Twenty-eight years ago, the Baathist government of Saddam Hussein committed one of modern history’s most horrific crimes: the use of chemical weapons to indiscriminately kill thousands of innocent men, women, and children, and permanently debilitate many more.

On Wednesday, the John’s Hopkins School for Advanced International Studies (SAIS), the United States Holocaust Memorial Museum, and the Kurdistan Regional Government’s Representation in the United States held an event to remember the victims of Halabja, and of the many atrocities committed in Iraq and Syria.

Stories from Halabja

Yerevan Saeed, White House correspondent for the Rudaw Media Network began the event with an emotional delivery about his family’s flight from Halabja in March 1988. Saeed recounted how his family hid in the mountains, as bombs exploded in the town below. His family had no idea that the Iraqis had used chemicals until they emerged from the caves to see villagers blinded, and animals dead on in the fields.

The next speaker was Gavriel Mairone, founder of a law firm dedicated to representing victims of terrorism, crimes against humanity, and genocide. Marione spoke about his experience bringing criminal lawsuits against the companies who supplied chemical weapons to Saddam Hussein.

Other speakers included Argentine lawyer and the first Prosecutor of the International Criminal Court (ICC), Luis Moreno Ocampo, and Naomi Kikoler, Deputy Director of the Center for the Prevention of Genocide at the United State Holocaust Memorial Museum. A panel was held after the speakers had delivered their stories, which looked ahead and discussed justice, accountability, and the legacy of genocide.

You may watch the entire event below.

Recent Attacks in Iraq

The stories evoked parallels between the recent attacks in 2014, when the self-proclaimed Islamic State carried out a violent campaign against civilians in Ninewa province in northern Iraq, home to many of Iraq’s ethnic and religious minorities.

As the Islamic State (IS), known locally as Daesh, and affiliated groups attacked cities, towns, and villages, they forced more than 800,000 people from their homes and deliberately destroyed shrines, temples, and churches. They also kidnapped thousands and killed hundreds, likely thousands, of people.

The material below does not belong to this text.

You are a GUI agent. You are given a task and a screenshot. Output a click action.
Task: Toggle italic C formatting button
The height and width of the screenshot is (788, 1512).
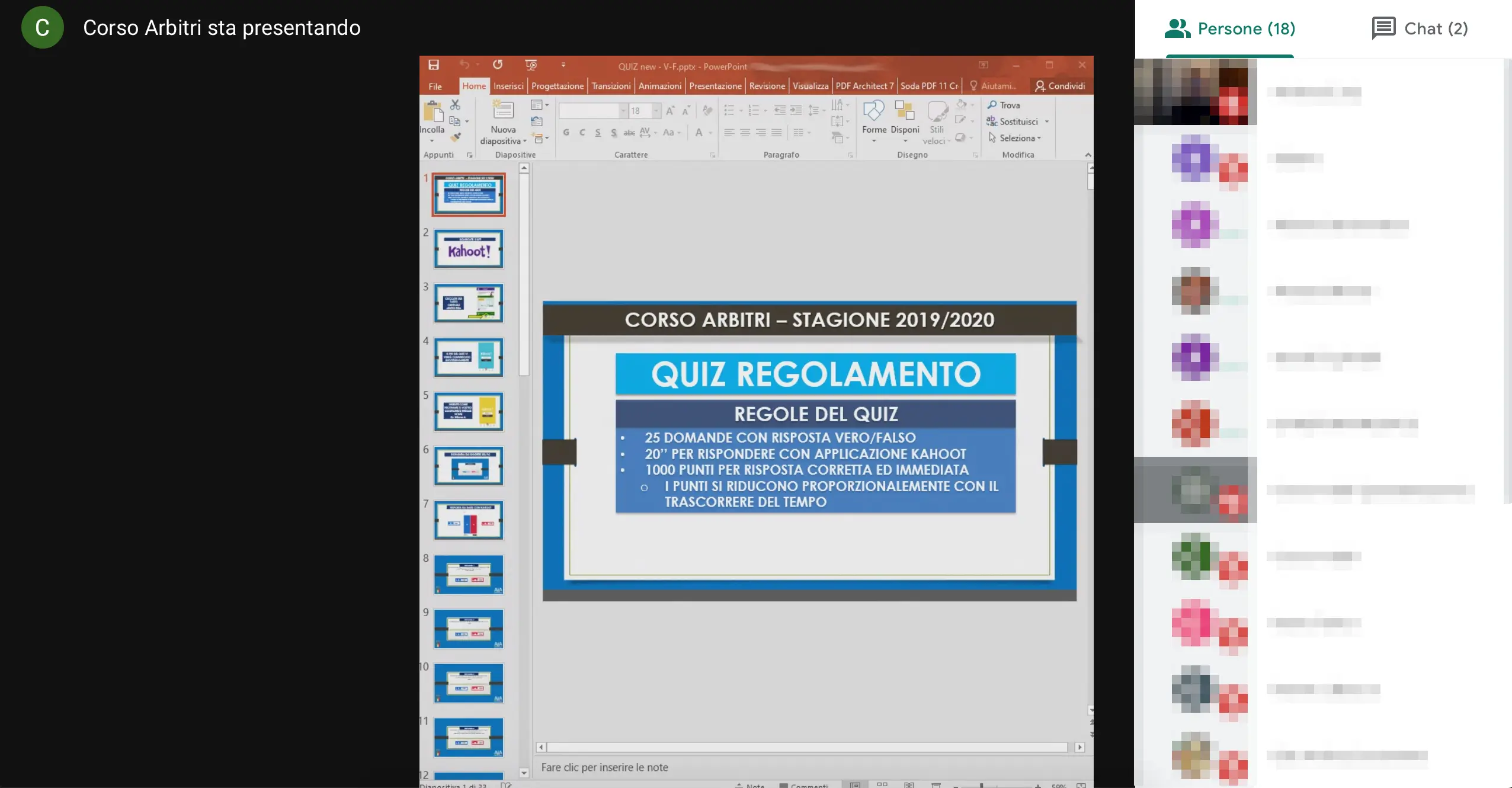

In less than three months, IS decimated millennia-old communities and irrevocably tore the social fabric of the once-diverse region. Now almost no members of the minority groups IS attacked live in Ninewa province.

U.S. House Designates IS Atrocities ‘Genocide’

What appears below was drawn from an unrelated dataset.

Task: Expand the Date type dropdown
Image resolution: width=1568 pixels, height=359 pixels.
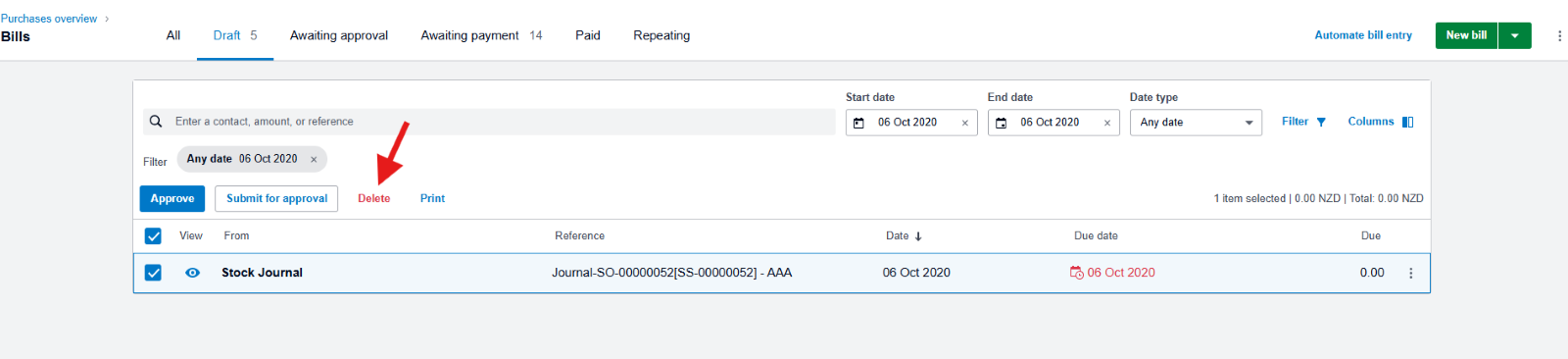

The event came in the wake by a unanimous vote in the U.S. House of Representatives to designate IS atrocities as genocide. With a vote of 393-0, this was the first unanimous vote since 2004, when the House voted to designate genocide for the atrocities in Darfur.

“It is my sincere hope that this trans-partisan resolution will further compel the State Department to join the building international consensus in calling the horrific [IS] violence against Christians, Yazidis and others by its proper name: ‘genocide,’ ” said U.S. Rep. Jeff Fortenberry, a Nebraska Republican who introduced the measure.